Beams of light were able to slide through the myriad rectangular slits of the metallic awning that had been pulled down the window as a screen; and when somewhat blocked by forms in the environment the passing southerly trains became oblique. Obliquely, they changed the appearance of the man and in so doing changed the perspective of him. At one moment the light accentuated blemishes visible on his face and at another moment it diffused onto the whole countenance making it sleek and mysterious like tenebrous silver.

When the face was ugly its foul breath was fouler, and when handsome the snoring was a nice inebriating gust that picked up Nawin's kite; but in both perspectives the brazen Laotian in his impoverished vulnerability reminded him of Jatupon. There in tattered dirty clothes Jatupon, whom his brothers derided as 'Jatuporn,' was a vermin he could never entirely escape (scaling the prison walls of the subconscious as the boy did), no matter how many thousands of dollars in baht he was commissioned to paint his whores. For a moment he was scared of the Laotian as if having stumbled into a den of sleeping terrorist cells but it was the self that was his only terrorist. It was the self that filled him with stiffened, cold dread. Fortunately, with the walk to the bathroom, the attraction passed him entirely almost in the same moment it came upon him: Jatuporn was apprehended, and the self was placated as if this particular feeling were as inconsequential as all the other wind driven debris of the mind that had gone before.
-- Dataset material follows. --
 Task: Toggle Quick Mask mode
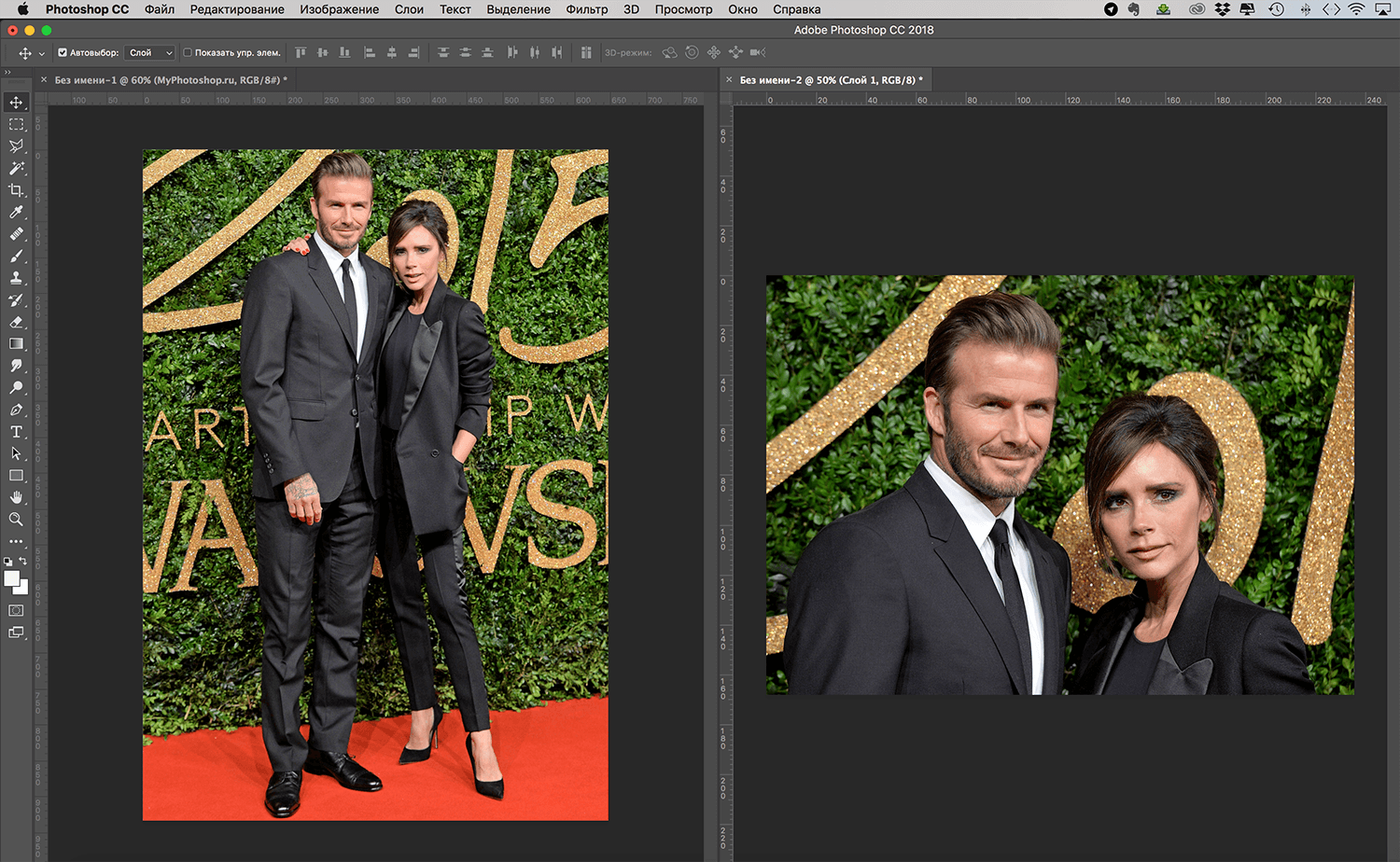[16, 610]
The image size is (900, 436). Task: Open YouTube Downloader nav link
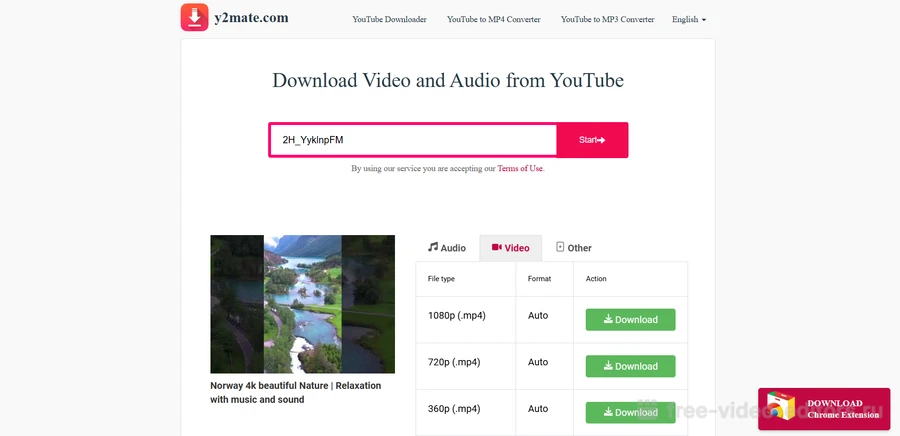click(x=389, y=19)
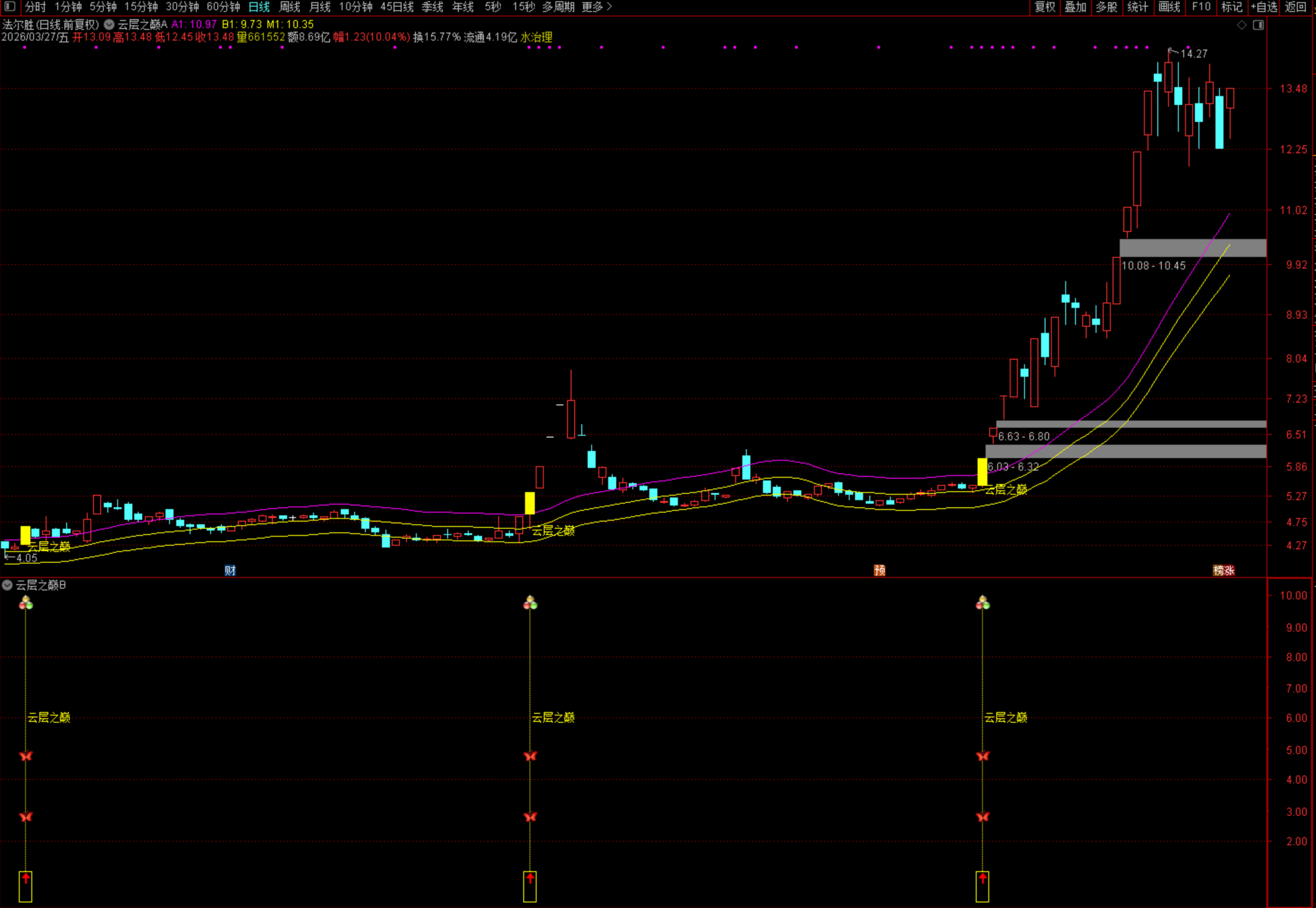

If he believed that anything which overtook rational thought and equanimity in such a temporary, all pervasive and engaging burning, lacked legitimacy (and in a way he might have for he knew passion to be like the slight bitter aftertaste of too much cloying chocolate), it was of minor consideration being the Patpong prostitute depicter that he was. With lovely scented women (especially those in ovulation, which was every man's Venus Flytrap unless punctilious enough to carry a nosegay of multi-colored condoms) sensuality was wild flowers of searing energy popping up after a shower making the landscape anew. However, any titillation regarding a man was tremor and mudslides. It was his shaky world tearing apart, falling down the sores of its cracks, and being buried alive within the fall downward. Because of this, all he wanted was departure: in this case, to depart from the man, the spell, and the train, and as this was not possible, to again retreat into his once solitary bower.